Em entrevistas à BBC Brasil, o deputado Víctor Borda, do MAS, e a
senadora de oposição Jeanine Chávez, da Unidade Democrata (UD),
defenderam pontos de vista antagônicos sobre o projeto.
Borda, que apresentou o projeto à Comissão de Constituição e Justiça da
Câmara dos Deputados, disse que a proposta não é descriminalizar o
aborto, mas "abrir exceções na legislação em vigor" para atender
mulheres carentes.
"Vemos mulheres indigentes, sem recursos e condições de criar um bebê
que precisam de ajuda. E muitas vezes elas recorrem a um lugar
clandestino, o que é um risco", disse, reforçando a linha de
argumentação do governo. "Vivemos em uma sociedade machista. O aborto é
uma realidade e não é mais possível que seja encarado como tabu."
O deputado, que disse ser pai de quatro filhos e ter uma mulher grávida
de oito meses, afirmou que a proposta "é para o bem das mulheres". "Mas
os setores conservadores da Igreja parecem não ter lido o projeto."
Presidente da Câmara dos Deputados da Bolívia, Gabriela Montaño, disse que a proposta não é descriminalizar o aborto, mas adequar essa tipificação penal à realidade do país (Foto: Divulgação/BBC) |
Para a senadora Jeanine Chávez, o projeto significará, na prática, a
descriminalização do aborto, tese que o governo rechaça. "Querem abrir
uma porta para permitir o aborto, desrespeitando princípios e valores.
Além disso é mesquinho e até grosseiro usar a pobreza para justificar
essa medida que vai contra nossa Constituição e os direitos da criança e
do adolescente", afirmou.
A parlamentar de oposição disse que os apoiadores da proposta tentam
minimizar a importância da vida da criança ao usarem apenas a expressão
"feto". Caso o projeto seja aprovado, afirmou, "qualquer pessoa
argumentará que é pobre para não levar uma gravidez pra frente".
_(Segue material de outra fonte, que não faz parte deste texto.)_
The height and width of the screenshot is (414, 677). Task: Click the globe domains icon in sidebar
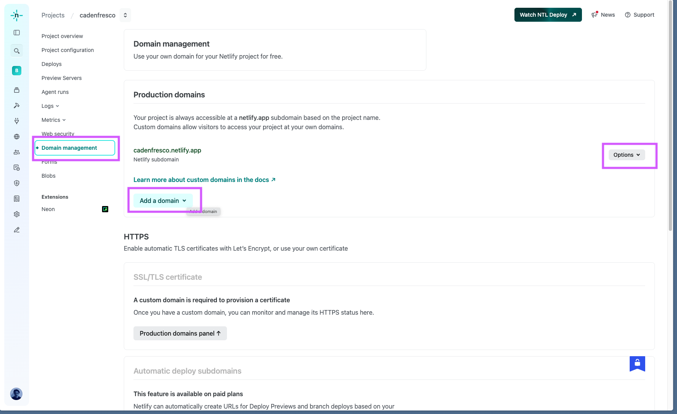16,137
A expectativa, até o momento, é que o projeto seja aprovado na Câmara e no Senado, onde o governo conta com maioria dos votos.
No entanto, em 2012, quando Evo já era presidente, uma iniciativa para
ampliar as hipóteses de aborto legal na legislação, mas que não incluía a
questão da pobreza, foi vetada pelo Tribunal Constitucional do país.
"O debate de agora é social, mas ainda virá a parte constitucional da
discussão, que gera muita polêmica", afirmou o jornalista Carlos
Calderón, diretor de Redação da agência de notícias Red Erbol.